→ **Set of tasks**
**a)** According to the SSD guide, which two companies announced their first mainstream client SSDs with 3D NAND at Computex?
**b)** From the SSD guide, reproduce the passage starting at "The next generation" and ending at "any major changes.".

→ **Page**
⟨

The next generation of 3D NAND—with 64 or more layers—has not yet hit the shelves, but it’s getting closer. Toshiba and Western Digital announced their first mainstream client SSDs with 3D NAND recently at Computex. Micron and SK Hynix shouldn’t be too far behind with their new generations of 3D NAND and mainstream SSDs based on them. As these flash manufacturers reach full production capacity of their new 3D NAND, the ongoing NAND shortage should begin to lift and SSD prices will stop climbing. However, none of these new SSDs are in stores yet, so this edition of the guide doesn’t bring any major changes.
If you are considering making a significant investment in a large or high-performance SSD, consider waiting until the fall when 64+ layer SSDs start shipping. There will be many more high-capacity options and there will likely be a few new challengers to Samsung’s performance lead in the NVMe SSD space.
As always, the prices shown are merely a snapshot at the time of writing. We make no attempt to predict when or where the best discounts will be. Instead, this guide should be treated as a baseline against which deals can be compared. All of the drives recommended here are models we have tested in at least one capacity or form factor, but in many cases we have not tested every capacity and form factor. For drives not mentioned in this guide, our SSD Bench database can provide performance information and comparisons.
Premium SATA drives: Samsung 850 PRO
With the SanDisk Extreme Pro on its way out and being replaced by a drive with 3D TLC and a three year warranty, the Samsung 850 PRO is unchallenged as the premium high-endurance SATA SSD for consumers. ADATA and Mushkin are offering drives using Micron’s 3D MLC but with substantially shorter warranty periods (expecially from Mushkin) and a less powerful SSD controller that limits performance. Most other major SSD manufacturers are planning to cease offering MLC SSDs in the consumer market in favor of 3D TLC, so the Samsung 850 PRO is unlikely to be be displaced by a better SATA SSD. Instead, NVMe SSDs are overshadowing the 850 PRO’s performance and the growing range of SATA SSDs with 3D TLC are offering most of the 850 PRO’s real-world performance for a much better price.

⟩

→ **Material provided**

⟨

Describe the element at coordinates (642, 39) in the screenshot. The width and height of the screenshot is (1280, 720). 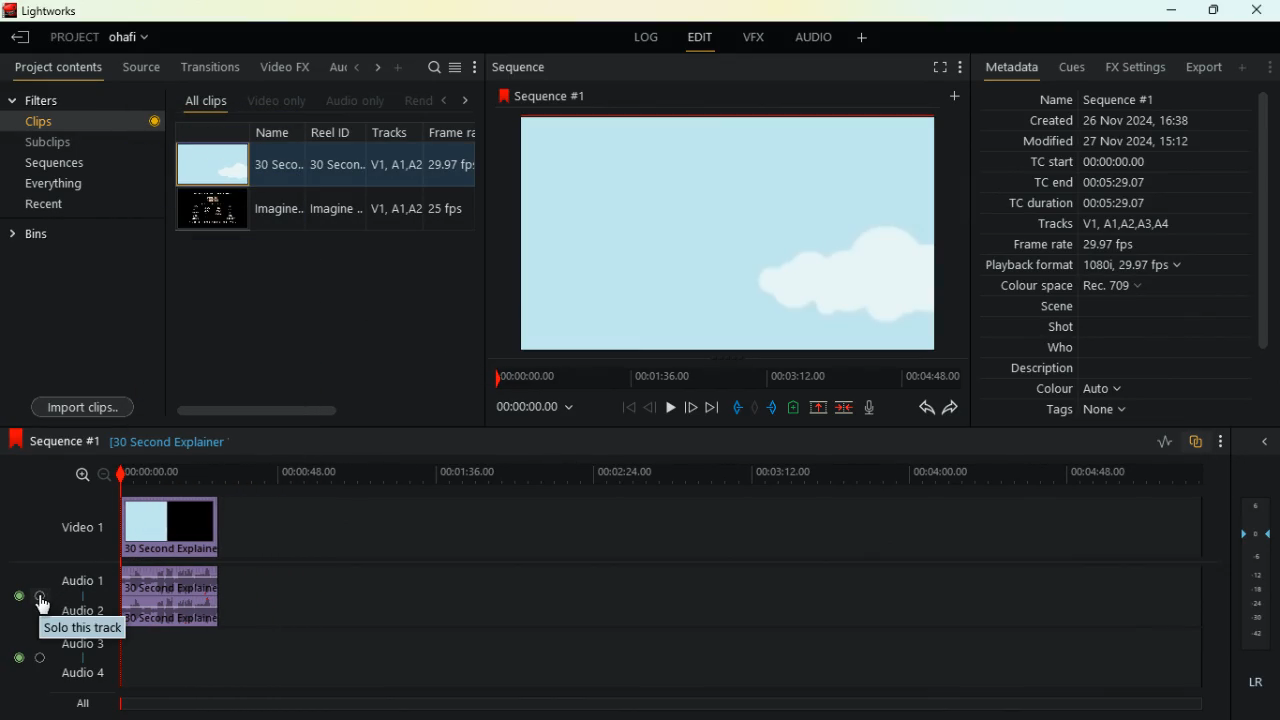
I see `log` at that location.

⟩

→ **Responses**
**a)** Toshiba and Western Digital

**b)**
The next generation of 3D NAND—with 64 or more layers—has not yet hit the shelves, but it’s getting closer. Toshiba and Western Digital announced their first mainstream client SSDs with 3D NAND recently at Computex. Micron and SK Hynix shouldn’t be too far behind with their new generations of 3D NAND and mainstream SSDs based on them. As these flash manufacturers reach full production capacity of their new 3D NAND, the ongoing NAND shortage should begin to lift and SSD prices will stop climbing. However, none of these new SSDs are in stores yet, so this edition of the guide doesn’t bring any major changes.